An address given at the 75th Anniversary Dinner of Regis High School
April 1, 1989
Grand Ballroom Waldorf Astoria
Address Delivered by Rev. Joseph A. O'Hare, S.J. '48

Bishop Broderick, Father Fischer, distinguished dais guests, Fellow Regians:

Regis Front DoorsI want to thank Judge McGivern for his gracious introduction. Since the 75th Anniversary Dinner is also something of an alumni reunion, I thought Judge McGivern might have repeated again the story he told us at a Friendly Sons of St. Patrick dinner a few years ago, about the 50th anniversary of his Holy Cross class. Judge McGivern suggested that the assembled group of golden jubilarians looked more like a pilgrimage to Lourdes than a campus reunion. When he approached one of the jubilarians, unfamiliar yet presumably an old classmate, he put out his hand and said "Hello, I am Owen McGivern." The jubilarian cocked his ear, peered curiously into Judge McGivern's face and said "What did you say your name was?" Judge McGivern replied: "Owen McGivern." The jubilarian said "You have a very good memory."

Looking around this room tonight, Given the large number of Regis alumni who entered the clergy one might try to reflect on whether those who were married or those who remained unmarried have weathered the years better. We do have to recognize, however, that in the last decade or so a sexual revolution has shaken our expectations of clergy. As a result of the sexual revolution, sometimes it seems better that no one wants to get married these days except priests. And the only people interested in becoming priests are women.

Whatever the ravages of time, though, it is a great pleasure to address you here in the elegance of the Grand Ballroom of the Waldorf-Astoria, so reminiscent of the tastefully appointed Regis Cafeteria, with its lime green walls, where we did lunch together so many years ago. I have to admit that it has been some time since I dined in the Regis cafeteria. For all I know, it no longer serves shrimp chow mein on Fridays, what with the decline in the Church's discipline. Perhaps nouvelle cuisine is in these days in that stylish basement eatery between Madison and Park on upscale 84th Street. But to those of us who travelled from the Bronx on the IRT in the 1940's, shrimp chow mein seemed very exotic indeed.

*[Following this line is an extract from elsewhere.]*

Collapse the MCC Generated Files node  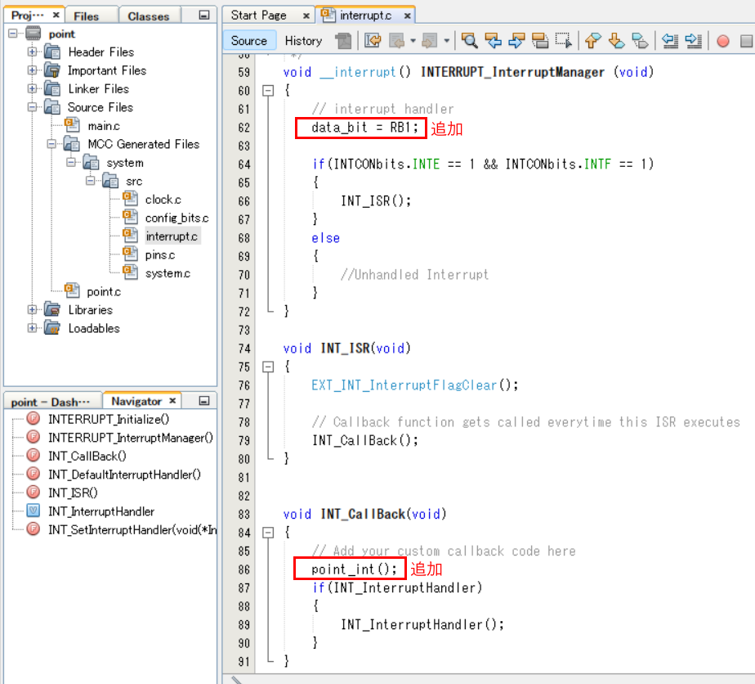click(52, 144)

Seventy-five years may represent a good life span for an individual. At 75, an institution is still in its youth, but an anniversary like this one provides a good reason to celebrate: to count not only the years but the blessings, to sort out the lines of the story, to remember, to regret, perhaps to forgive and be forgiven, to tell old stories and invent some new ones, to renew a measure of shared pride and most of all, I suppose, to give thanks.

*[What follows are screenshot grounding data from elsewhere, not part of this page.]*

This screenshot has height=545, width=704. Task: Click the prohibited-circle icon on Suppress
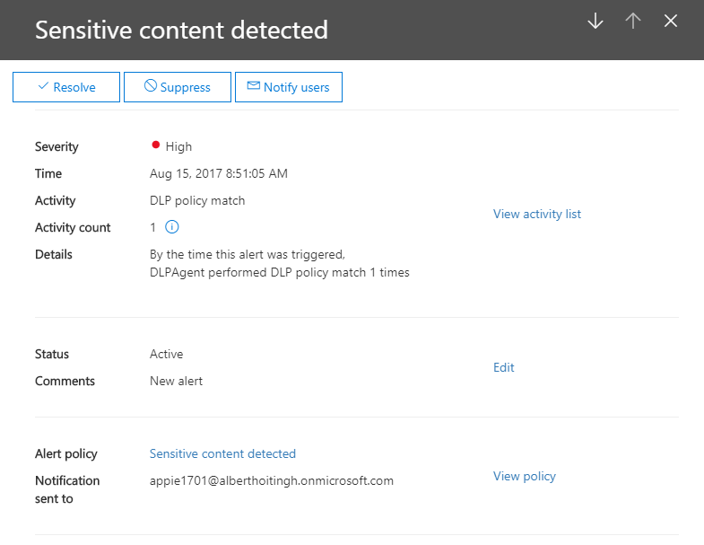[151, 86]
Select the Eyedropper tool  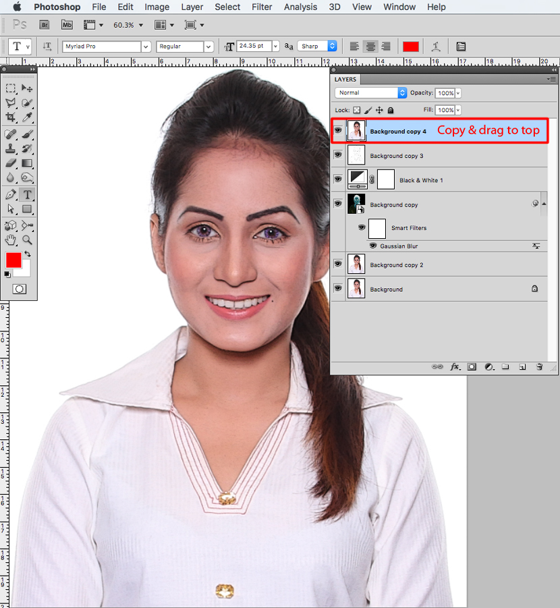[x=27, y=117]
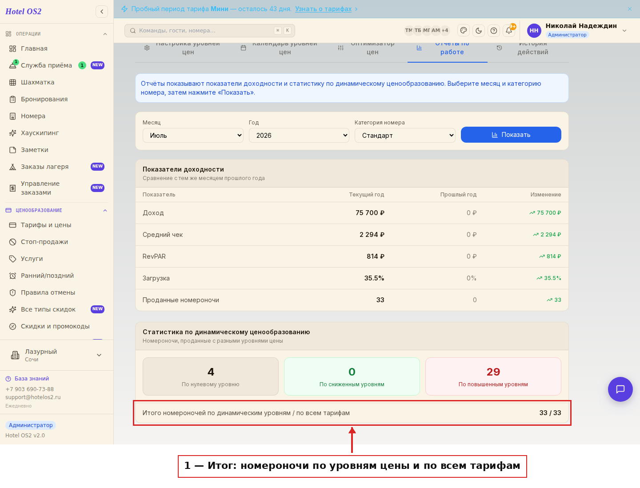Toggle dark mode moon icon

tap(479, 31)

There is much to be thankful for on an evening like this. The first reason for giving thanks can be put very simply: Regis High School was and is a very good idea.

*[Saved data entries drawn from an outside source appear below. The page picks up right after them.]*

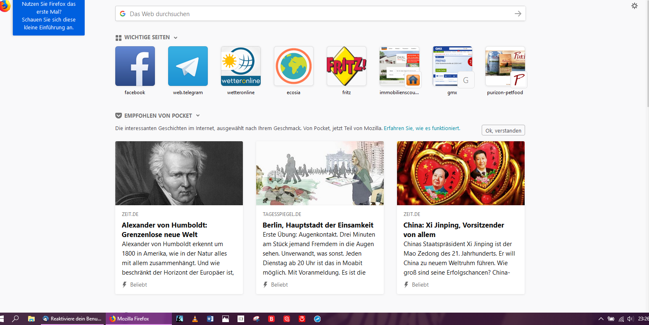Open the immobilienscout thumbnail tile
The height and width of the screenshot is (325, 649).
[399, 66]
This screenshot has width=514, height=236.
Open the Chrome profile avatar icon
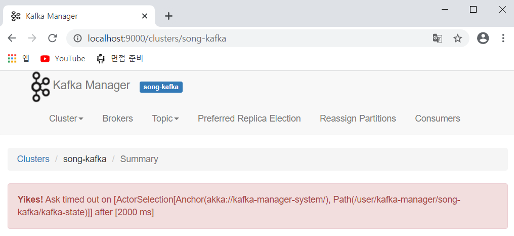[483, 38]
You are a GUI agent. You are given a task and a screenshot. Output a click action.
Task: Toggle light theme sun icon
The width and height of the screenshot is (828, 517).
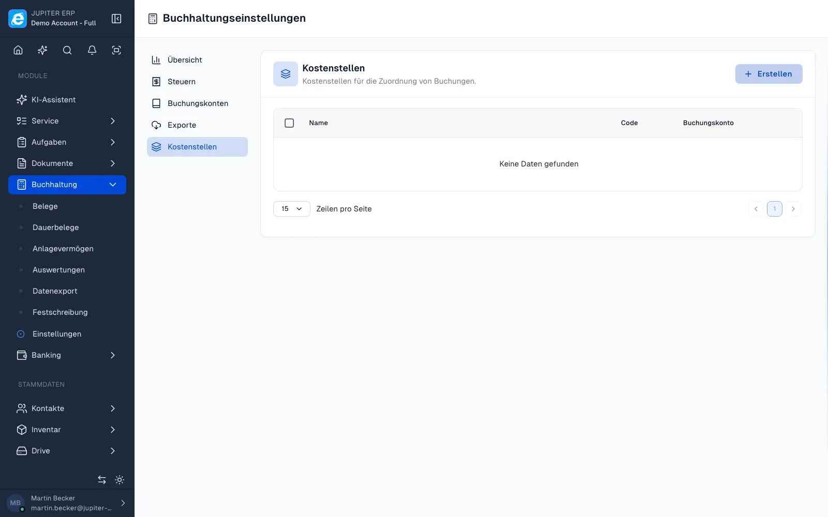point(120,480)
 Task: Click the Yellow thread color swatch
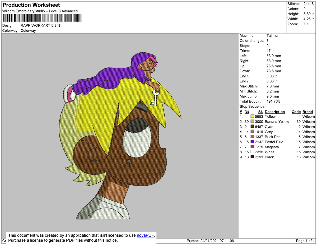click(252, 117)
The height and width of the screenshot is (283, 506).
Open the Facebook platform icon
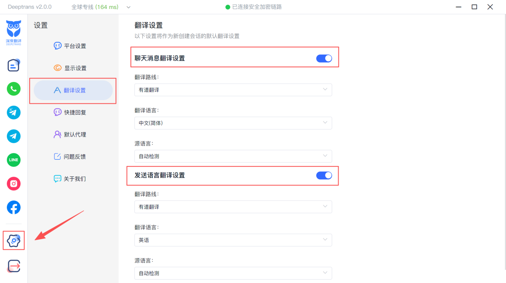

Originally, the school's historians tell us, the idea was that of the pastor of St. Ignatius Loyola parish, Father David Hearn. Father Hearn dreamed of establishing a Catholic high school that would be, consistent with Jesuit tradition, free for those who would attend. (The notion of a tuition-free school as a typically Jesuit idea may come as a surprise to those parents who pay the exorbitantly high tuitions at Georgetown, Boston College, and Holy Cross.)
As you know, a parishioner of Father Hearn's, a recent widow, came to him to seek his advice on how to distribute the considerable wealth that had been left to her. Father Hearn suggested several worthy charities, and then he told her about his dream: a Catholic high school for boys that would be tuition free.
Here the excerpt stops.